Ebola Excuse: Where’s The Debate Over ‘Boots On The Ground’ In Africa?

U.S. Army Begins "Ebola" Deployment
A C-17 U.S. military aircraft arrived in Liberia Thursday with the first shipment of increased U.S. military equipment and personnel for the anti-Ebola fight.

AFRICANGLOBE – Due in part to Washington’s preoccupation with the role the U.S. military will or will not play in Iraq and Syria against the Islamic State, there has been very little discussion about the plausible scenarios that could confront our troops who are being deployed to West Africa to fight the Ebola outbreak.

While the mission is being described as humanitarian, we are sending soldiers. How likely is it that they will find themselves in harm’s way and will need to defend themselves or others who are supporting their mission? The U.S. strategy in West Africa is still largely undefined and, certainly, unexamined.  Shouldn’t we be asking questions now about the potential for “mission creep”?

American soldiers began arriving in Liberia this weekend, yet no one is talking about the threat of armed conflict that could suddenly emerge.  The Ebola outbreak is in proximity to growing violence between Muslims and Christians, and it is not unreasonable to think that Americans could become targets of radical Muslim fighters. Not to mention, jihadists outside of Africa may view the U.S. military presence in West Africa as an opportunity to kill Americans. What happens if any of the 3,000 U.S. troops President Obama has promised to send are attacked? How many troops might it take to protect 3,000 troops?

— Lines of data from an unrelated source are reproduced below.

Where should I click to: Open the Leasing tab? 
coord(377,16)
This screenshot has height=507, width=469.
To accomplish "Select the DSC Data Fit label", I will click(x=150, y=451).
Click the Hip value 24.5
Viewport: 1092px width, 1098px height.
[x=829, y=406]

It was reported late last week that eight members of a team working to educate villagers about protecting themselves from the Ebola virus were killed in Guinea.What if aid workers continue to be attacked? What if these workers ask the U.S. military for protection? Who and under what circumstances will soldiers be allowed to fight?

The political debate on these questions could start soon, and it could boil over quickly if a single American soldier is killed.  Will most Republicans be as matter-of-fact about sending combat troops to Africa as they are about sending troops to the Middle East? Will most Democrats be as reluctant to expand the military mission in Africa as they have been elsewhere in the world? And what assurances is President Obama willing to give about the troops we are sending to West Africa? Will he announce a fixed withdrawal date? Will he preemptively rule out a combat role for our military?

It seems like there are a lot of obvious questions that are being asked about our military missions in the Middle East and Afghanistan that are not being asked about our military’s deployment in West Africa. Depending on how things unfold in the coming weeks, the American military presence in Africa could become part of the partisan political debate this fall.